My daughters experience was to work in a 16th Century Castle school, a boarding school in the Cotswold in rural England. That was taking a chance having not been overseas untill then.
Her mother’s heart was beating up to her turn and wave from the Boarding gate to London and Heathrow and a family friend to meet her at Piccadilly Circus. This was the first photograph to come back – the two of them in London, surrounded by pigeons, a statue, her navy woollen coat freshly dry cleaned in grave danger of being spattered in pigeon poo.
But having negotiated Heathrow airport for the first of many times in the next twelve months and finding her way to that famous landmark and then into a big hug from a loved aunt, briefly, before finding the railway to Cirencester and the school.
Then the first hiccup moment. She took a train to Spain in school holidays to meet a young Australian who married a Spanish girl he had met in the Australian Alps working in the ski fields. But finding she was on the wrong train to Valencia and nobody spoke English at the remote station, she made the first 3.30 am call to mum. Her French must have helped because she arrived in Valencia.
She was lucky in the school. The Principal’s family opened opportunity His wife did not drive so there was a lot of driving in rural England and then came a hard decision – to return home that Christmas or stay for a white Christmas? How different that would be, and romantic. She stayed and flew back to Australia on New Years Eve of 2000, when no one knew for sure, what would happen at midnight – would planes fall out of the sky? They didn’t. And more.

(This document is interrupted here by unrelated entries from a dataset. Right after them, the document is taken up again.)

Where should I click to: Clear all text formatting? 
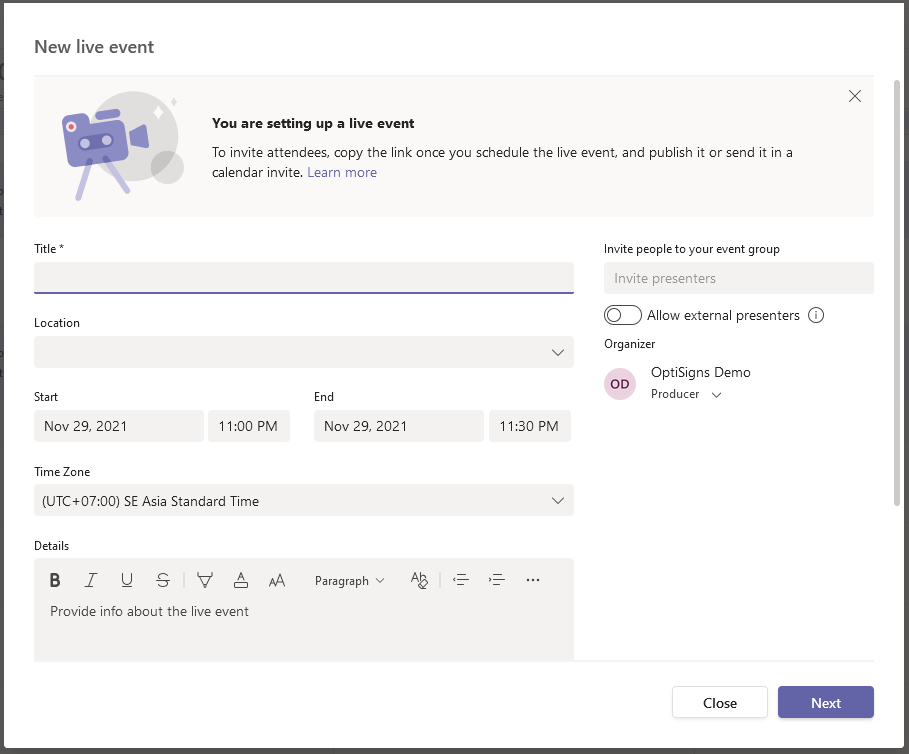(x=419, y=580)
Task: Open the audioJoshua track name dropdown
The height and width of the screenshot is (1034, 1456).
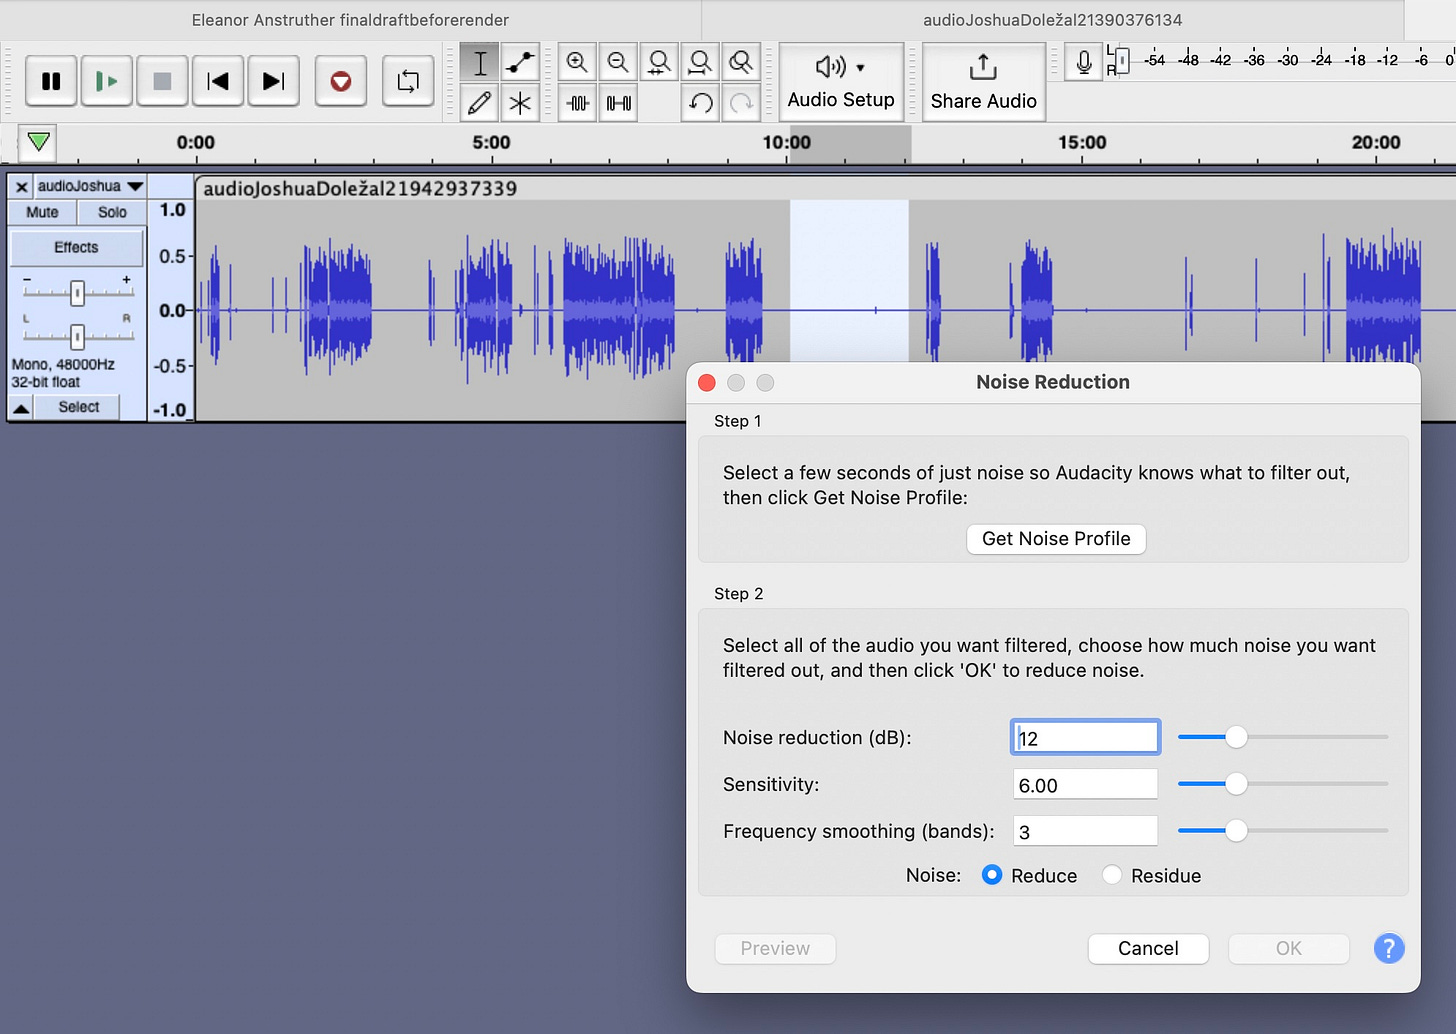Action: coord(135,186)
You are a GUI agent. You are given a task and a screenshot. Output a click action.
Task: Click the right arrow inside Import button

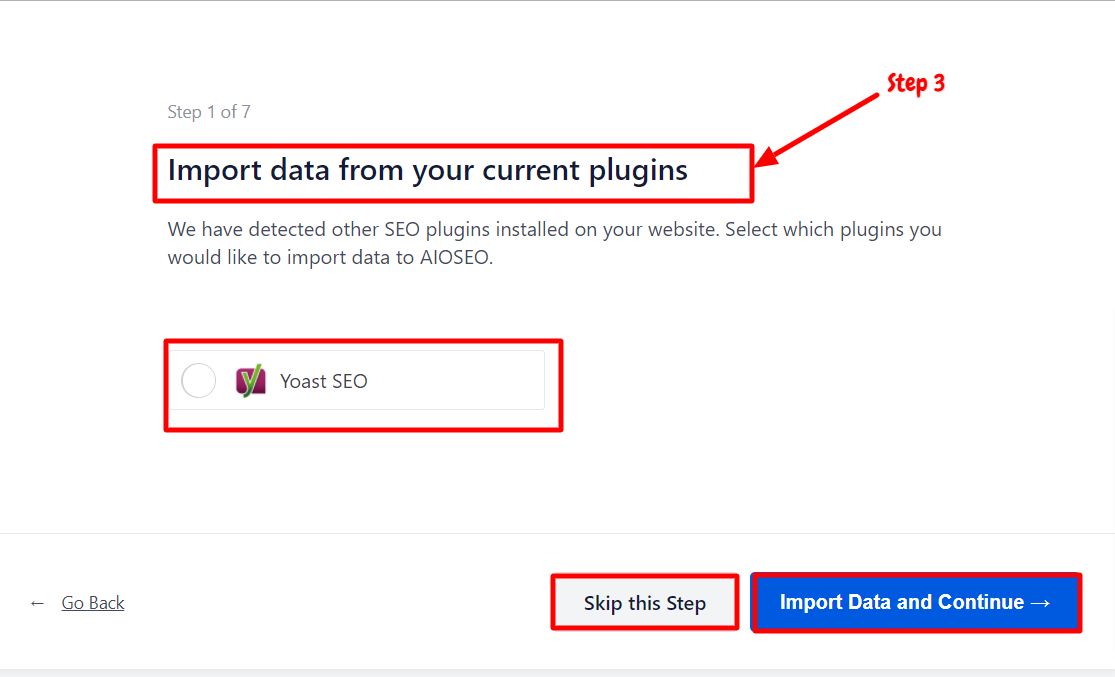1040,603
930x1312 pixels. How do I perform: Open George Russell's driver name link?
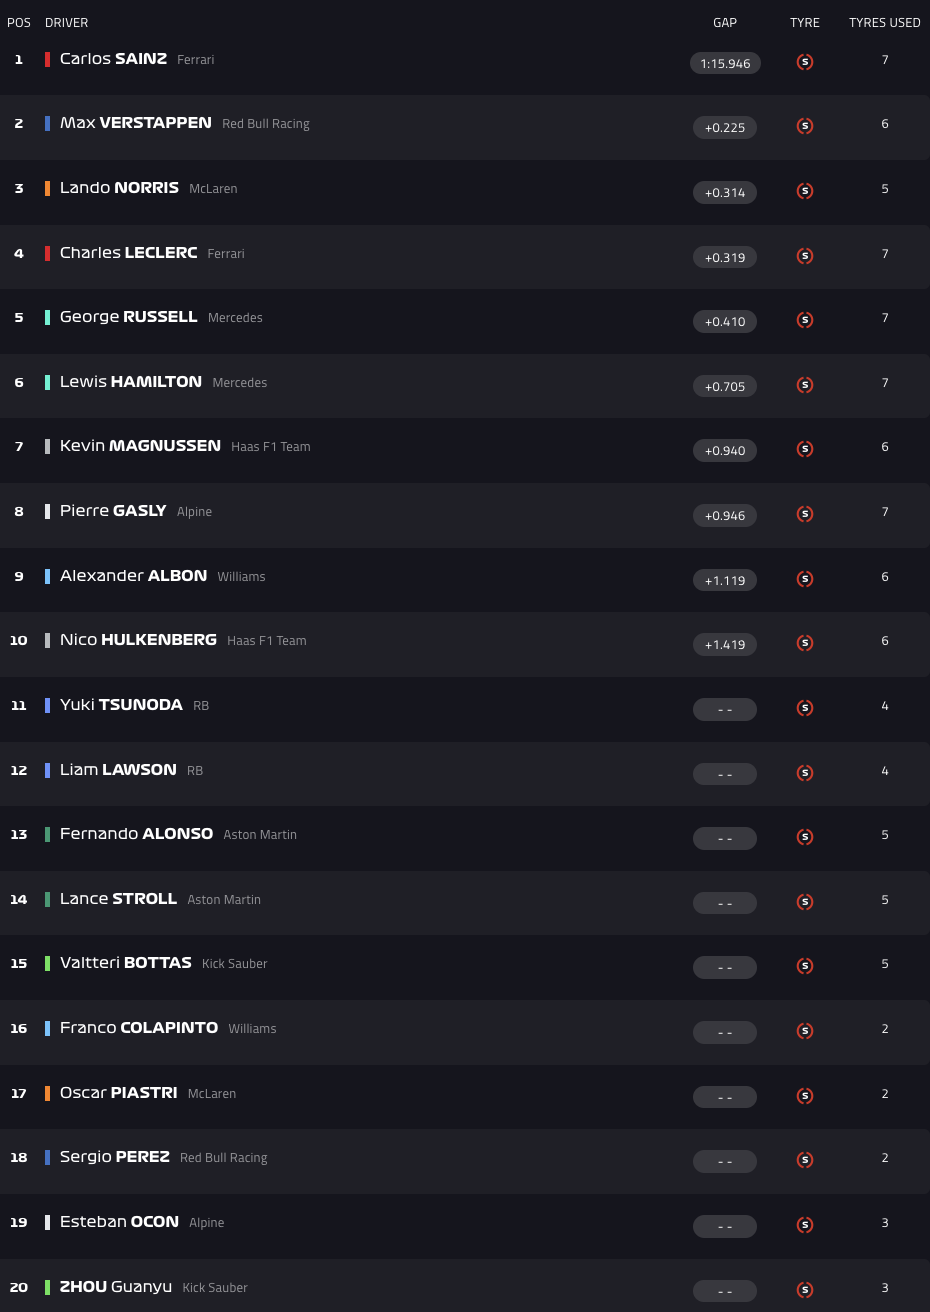[128, 317]
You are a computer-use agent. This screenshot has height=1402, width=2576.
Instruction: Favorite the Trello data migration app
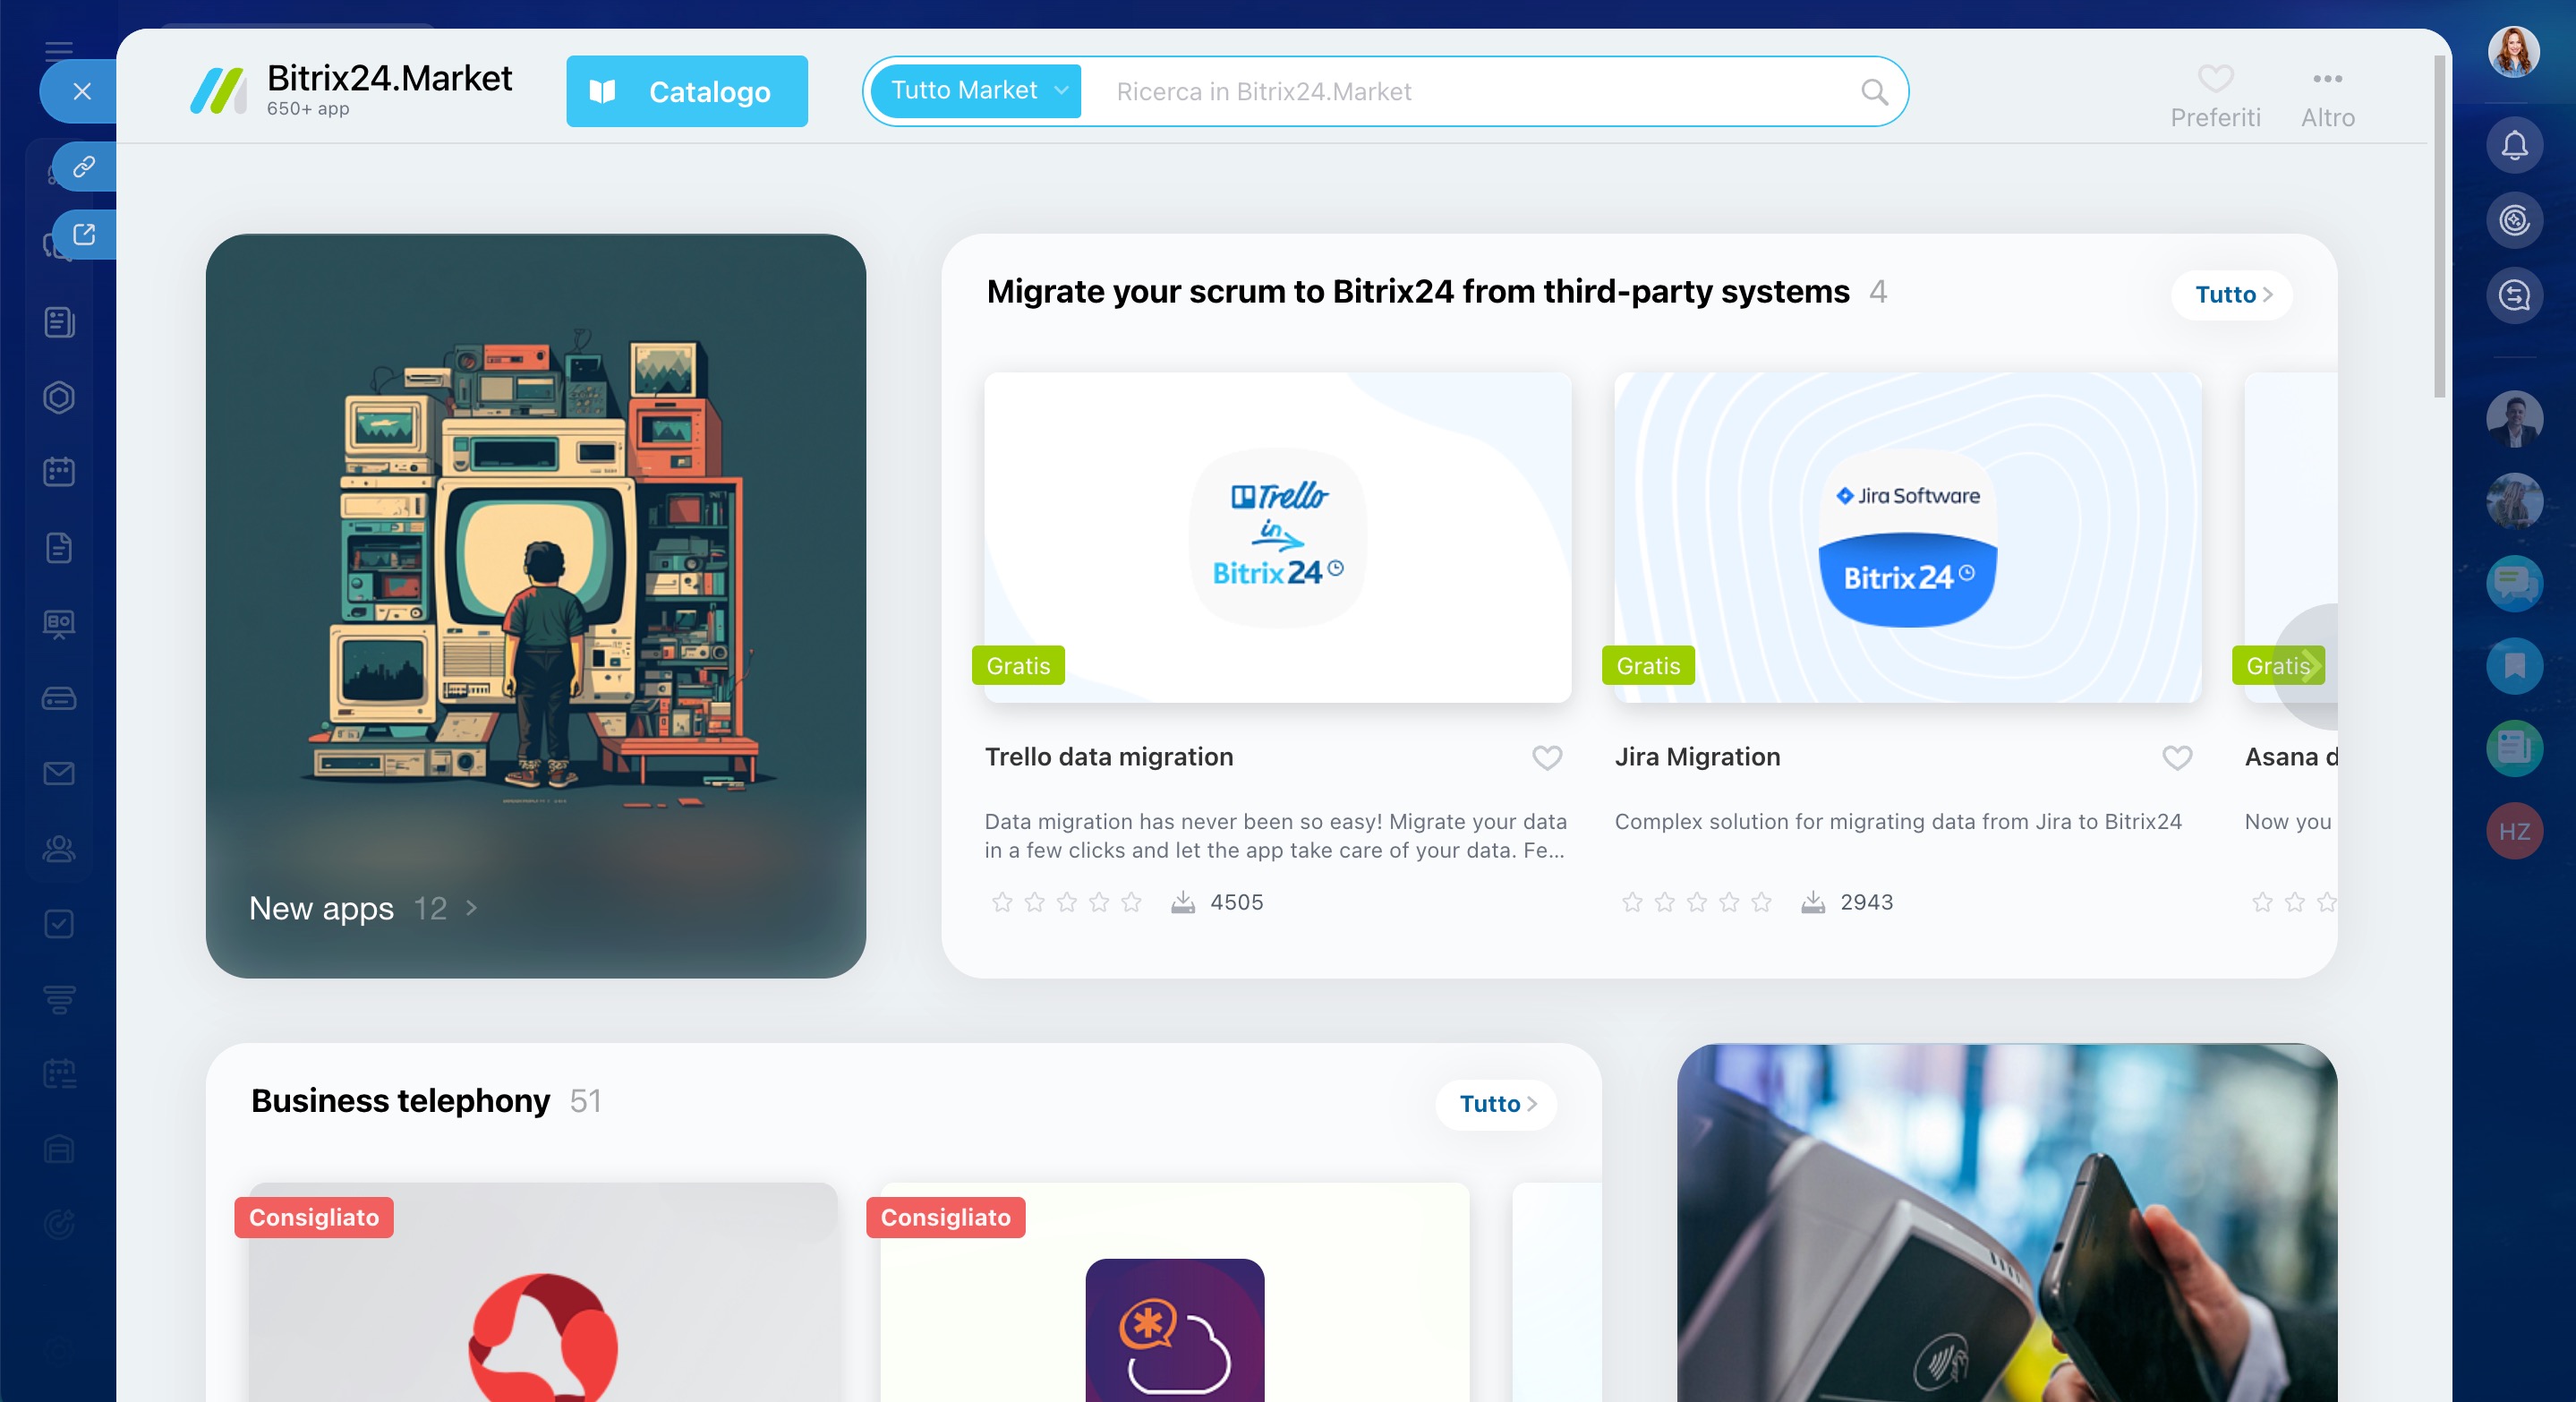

Others of you – your destination may be India or New York or Alice Springs, or a massive Pastoral company of Queensland or the Northern Territory, or Indonesia or Antarctica, or any Third World destination. Trekking, the world.
Whatever you do it will be valuable. Fun, awesome, sometimes scary. It will be an adventure and an opportunity – new people, bravery in doing it solo.
But remember to keep in touch using todays technology, or even a letter. Mums and dads and family and friends will be happy for you, but anxious too. Don’t tell them you slept under a tree with a French guy or girl in France until you are safely home, brimming with joy and filled with life and ready to tackle what’s next in your ever expanding life.
It is hard for you mums and dads. But let them go with confidence in your hearts.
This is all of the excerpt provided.